Now an entertainment and shopping complex, the first business located in Lucerna Palace was a Japanese tea house. Because of the ‘geisha’ hostesses, the people of Prague believed the place to be a brothel.
Throughout the 125 years of its existence, Lucerna Palace has been home to many restaurants and cafes, but one of the first was the Japanese teahouse Yokohama, created by the Hlouch brothers.
The brothers traveled Japan extensively and were great admirers of the country. They first introduced their teahouse at the 1908 Jubilee Exhibition of the Chamber of Commerce and Trade at the Prague Exhibition Centre. Their idea was so popular that they decided to move the teahouse to the Lucerna building.
Today, Lucerna Palace is an integral part of the Czech capital. It would likely be difficult to find someone across the country who has not heard of Lucerna. It was built 125 years ago by the grandfather of the first president of the Czech Republic, Václav Havel.

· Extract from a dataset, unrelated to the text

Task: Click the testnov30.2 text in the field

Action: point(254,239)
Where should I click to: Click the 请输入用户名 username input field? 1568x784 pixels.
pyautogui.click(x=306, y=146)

Originally, he planned to build an ice hockey and winter sports stadium, but the land was too small for such a huge project, so he decided to build Lucerna. Construction took place over 14 years between 1907 and 1921, spanning the entirety of the First World War.
The concept of the Japanese teahouse caught the eye of the developer Václav Havel, and he offered the Hlouch brothers the space to create their business.
Instead of vices?
In 1909, Czech World magazine featured the teahouse, encouraging Prague’s residents to descend into the “underground of Lucerna”.
“Like a colourful lantern, the colours of the Orient are shining,” the magazine continued, “girls in fiery robes are passing by. Would you like to have a cup of tea tonight? Escape for a moment from the peaceful flow of Czech life?”
The ‘geisha’ staffing the tearoom were Czech girls dressed in Japanese kimonos. The presence of geisha was suspicious to some Prague residents, who imagined the tearoom as a brothel of sorts.
The newspapers of the time set the record straight. In 1910 the Mládenec magazine printed the following: “An explanation is needed for the article about the Geisha in the last issue. By the word ”geisha”, the writer meant a girl intended to serve guests. As is well known, in Japan they have their own teahouses instead of our restaurants and one of them was opened in Prague. The Yokohama Teahouse is a purely Czech establishment and we know nothing derogatory about it.”
The business proved to be popular among Prague residents and enjoyed a great boom for several years. However, at the end of the 1920s, the owners ran into financial difficulties and had to close the teahouse.
The Yokohama Teahouse was replaced by the restaurant Zimní zahrada.